Amy pasó el día en la playa de Nauset con sus amigos. Por un lado se divirtió en su compañía, pero, por otro, estaba ahorrando el dinero que ganaba cuidando niños para comprarse un coche antes de ir a la universidad y todavía no había reunido el dinero que le hacía falta. Su padre le había prometido la mitad, pero ella tenía que conseguir la otra mitad.
—Ya sé que podría dártelo todo —le decía su padre a menudo—, pero acuérdate de lo que decía tu madre: «Sólo sabes lo que valen las cosas si te las tienes que ganar trabajando».
Amy se acordaba. Se acordaba de todo lo que decía su madre. «Mamá no se parecía en nada a Elaine», pensó. Era lo que la mayoría de la gente llamaría una mujer corriente: no se maquillaba, no se vestía a la última moda ni se daba aires. Pero era auténtica. Amy se acordaba de que cuando su padre contaba aquellas historias tan largas ella le decía con cariño: «John, querido, ve al grano». No se reía como hacía Elaine, con una risita descontrolada, como si fuera Robin Williams o alguien por el estilo.
El día anterior Amy había comprendido por qué la señora Nichols estaba enfadada con ella. Se dio cuenta de que no debería haberle contado a su padre que había visto a la señora Nichols en el balcón de la viuda y que ella lo había negado. Naturalmente, su padre se lo contó a Elaine y ésta al señor Nichols; ella misma estaba delante cuando lo llamó.

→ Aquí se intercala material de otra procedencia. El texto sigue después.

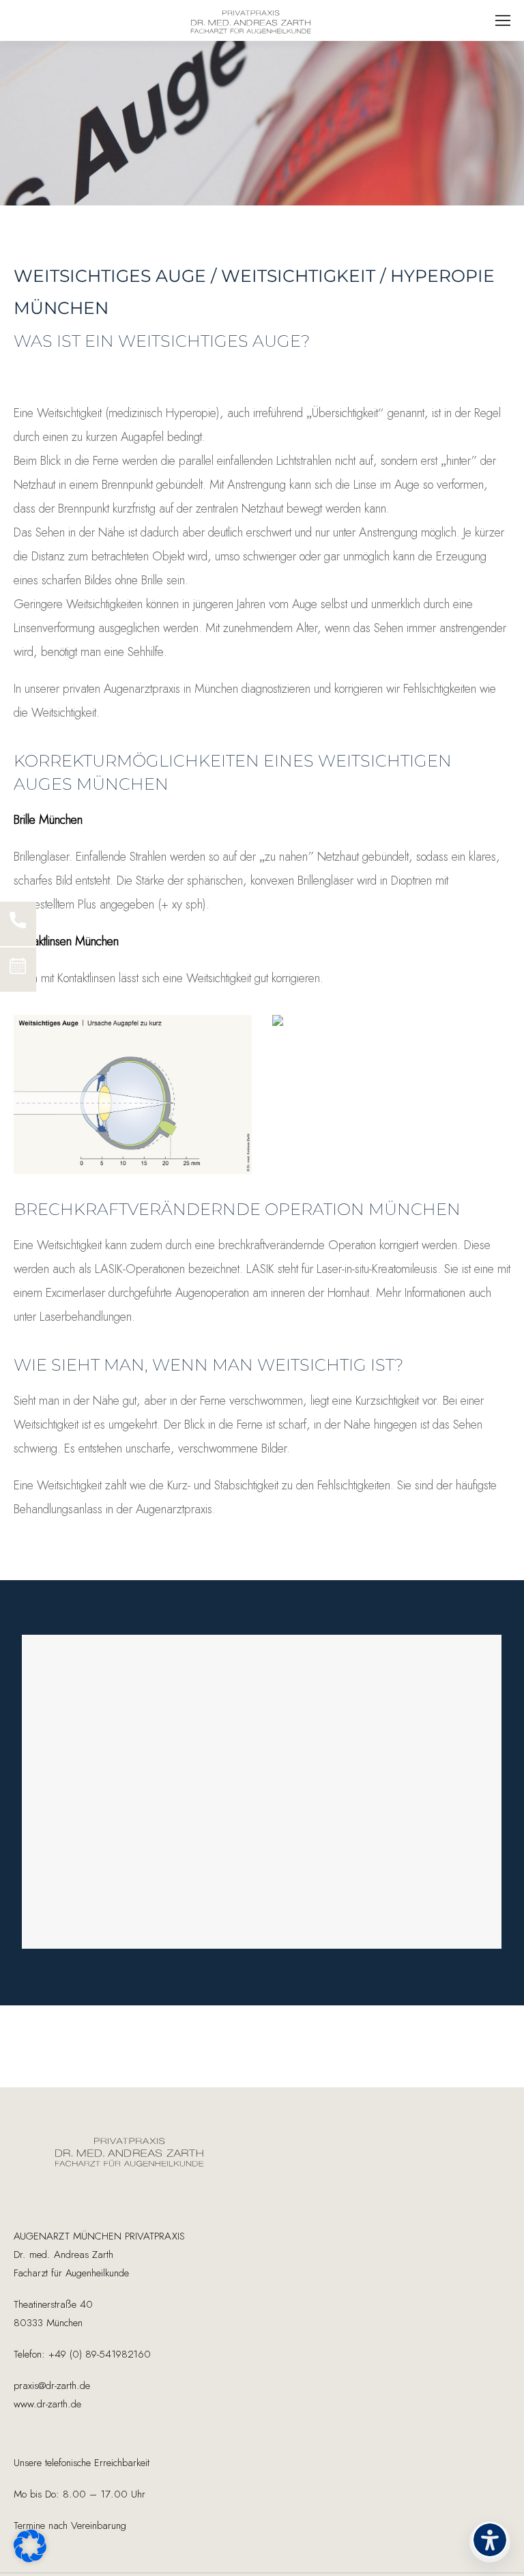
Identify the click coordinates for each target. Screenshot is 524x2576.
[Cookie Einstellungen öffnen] (30, 2558)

Pero una cosa le daba vueltas en la cabeza: cuando estaba con la señora Nichols en casa, ésta llevaba pantalones cortos y una camiseta blanca de algodón; sin embargo, cuando le pareció verla en el balcón de la viuda llevaba un vestido largo.
Amy se sorprendió y de pronto se preguntó si la señora Nichols no estaría un poco loca. Había oído a Elaine decirle a su padre que seguramente estaba pasando una crisis nerviosa.
Pero ¿y si la señora Nichols tenía razón y no había sido más que una ilusión óptica causada por el metal de la chimenea? Pensándolo mejor, Amy se dio cuenta de que entre el momento en que le pareció ver la figura y el momento en que la señora Nichols salió por la puerta de la casa vestida con los pantalones cortos y la camiseta sólo habían transcurrido unos pocos minutos.
«Todo esto es un tanto macabro —pensó Amy—. O a lo mejor es que he oído demasiados cuentos sobre esa casa y, como Carrie Bell, me imagino que veo cosas».
Quería intentar explicárselo a la señora Nichols. Miró qué hora era. Las cuatro. Sí, la llamaría por teléfono.
La señora Nichols contestó al primer timbrazo. Parecía que le faltaba el aliento.
—Amy, lo siento, ahora no puedo hablar. Me voy al aeropuerto y Hannah ya está en el coche.
—Es que siento muchísimo que haya pensado que voy contando cuentos de usted —balbuceó Amy—. Fue sin querer. Lo que quiero decir es que… —Intentó explicarle lo del vestido y que estaba segura de que se había confundido—. Salió por la puerta un momento después.
Esperó. Hubo una pausa antes de que la señora Nichols dijera:
—Amy, me alegro de que hayas llamado. Gracias.
—Es que lamento mucho no trabajar para usted. Lo siento.
—No te preocupes, Amy. ¿Estás libre mañana? Tengo que estudiar los datos de la señora Sprague y necesito que vigiles a Hannah.